Yes, thank you, Tom. Thank you for that awesome presentation. Thank you. I'm very excited about this, and we definitely have a lot of questions, and in fact, I've never seen this room so full, so I'm excited and a little bit nervous at this point. All right. So, the question is, and this is connected to the copilot thing, has there been any special tuning training done to optimize the copilot for R?

Gotcha. Yeah. So, copilot is a third-party integration, fully, absolutely. So, it's been trained on, I want to say, several billion examples of code. So, it is available for R, Python, SQL, JavaScript, all sorts of different things. It's not necessarily optimized for R or for Python or for SQL. It kind of, whatever examples were fed into that model are what it's good at. I found it remarkably good for specific tasks in R. If you're trying to do data manipulation pipelines, pretty good. If you're trying to get a 20-line data analysis script, it might kind of hallucinate or send you in a direction that's a bit odd, if you're trying to do too broad of a problem that it's solving. But for these programming tasks, writing functions, turning repeated things into functions, adding little steps into your mutate pipeline, remarkably good. And again, good at capturing my intent and putting it into an output.

Thank you. The next question says, what elements of your R environment are being sent to copilot? All the text in the script, contents of objects in the environment, something more? Yeah. So, there's an option. You can have it limited to only the file at hand, so the script you're working on, or you can actually have it index additional files in your project. That's really helpful when you're working on, say, a multi-file application, or you have multiple sourcing files from external files, or sourcing functions from external files. So, you can have it get that in the prompt as well. So, it's controllable, but it's reading primarily from the script at hand and additional files, if possible.

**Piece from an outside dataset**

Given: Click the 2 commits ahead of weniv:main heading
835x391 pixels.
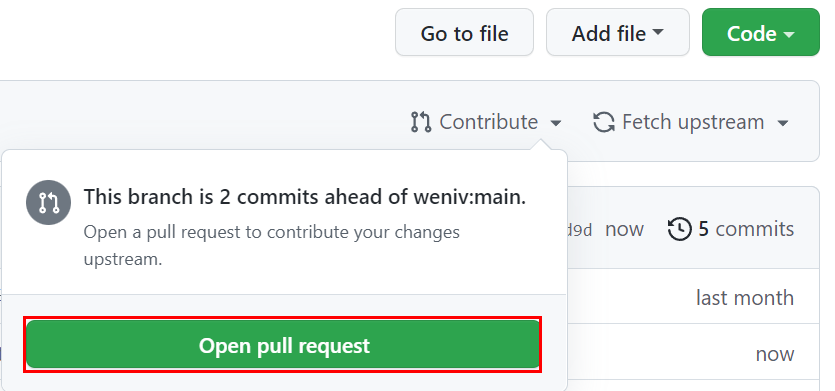Looking at the screenshot, I should (305, 197).
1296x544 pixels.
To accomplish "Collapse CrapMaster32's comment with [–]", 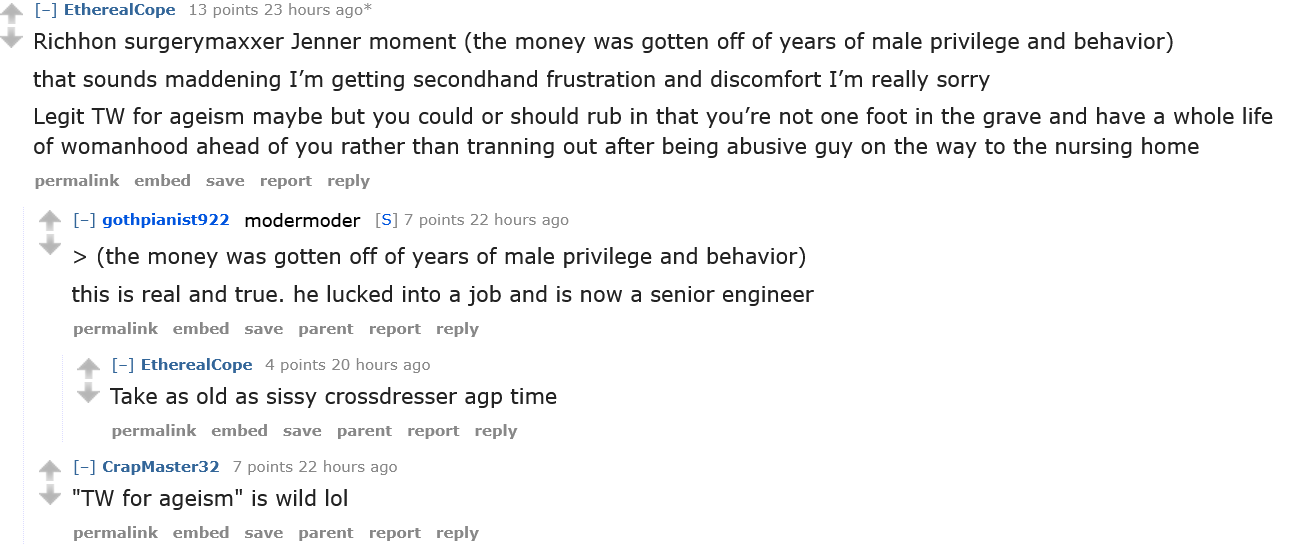I will [x=84, y=467].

Thank you. The next question says, how do I avoid flinging key material into the cloud via the copilot API? Yeah, absolutely. So, again, optional integration, there's like six steps you have to go to, to even opt into this, which is buy a subscription, opt in, install something, and then sign in. Again, we're setting up some things where you can have it focus on only the file at hand, so if you have sensitive information in other files, you don't open them there. You can also turn it on and off really quickly. So, with the command palette in RStudio, command shift P, or control shift P, you can turn it on and off immediately if you're like switching between an open kind of script and one where you don't want to send that out.

Thank you. So, the next question says, can I use one copilot license with RStudio and other IDEs, for example, VS Code? Absolutely, yeah. There's nothing that we're doing to limit that access, so you should be able to use your login. I used it for VS Code as well as for RStudio with my personal account.

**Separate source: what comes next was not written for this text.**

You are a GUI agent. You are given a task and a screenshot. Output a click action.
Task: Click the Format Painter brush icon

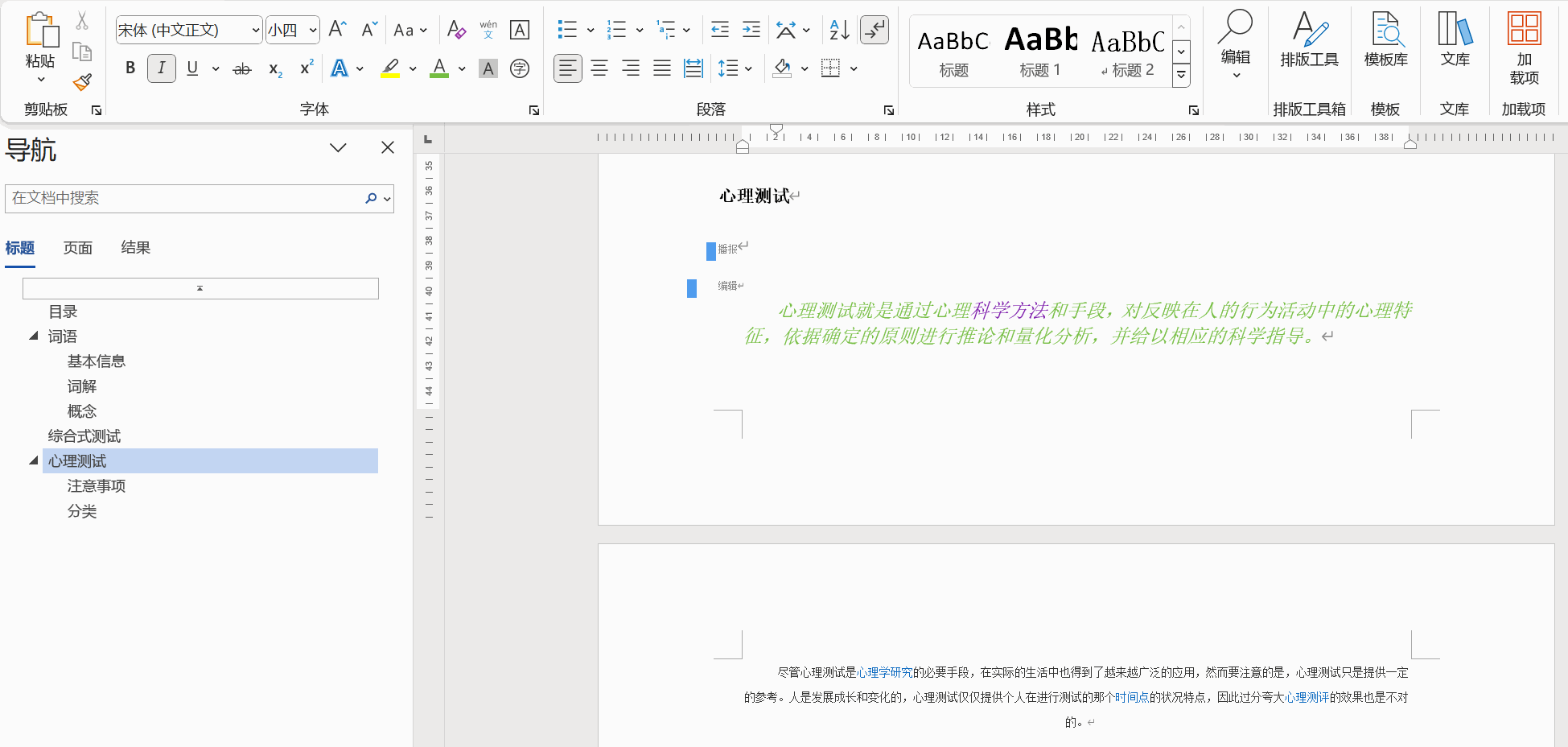82,82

Great. I think we have time for one more question. Does copilot work within notebook chunks and know which language you are using? Yes, you can use it inside Quarto source mode, and I actually am writing up in some of the documentation how you can do things in the body of a document where you can actually include HTML or JavaScript, and then when you go into a code chunk, it is indicating this is R or it's Python or it's SQL or whatever. There are times where it kind of thinks the wrong thing and it gives the wrong prediction, but most of the time it was accurate to say, oh, this is R, this is Python, or this is SQL, but you can always give it more context saying Python chunk, R chunk, if it's giving you the wrong outputs. Thank you so much, Edgar. Thank you again. Appreciate it. Thank you, Tom.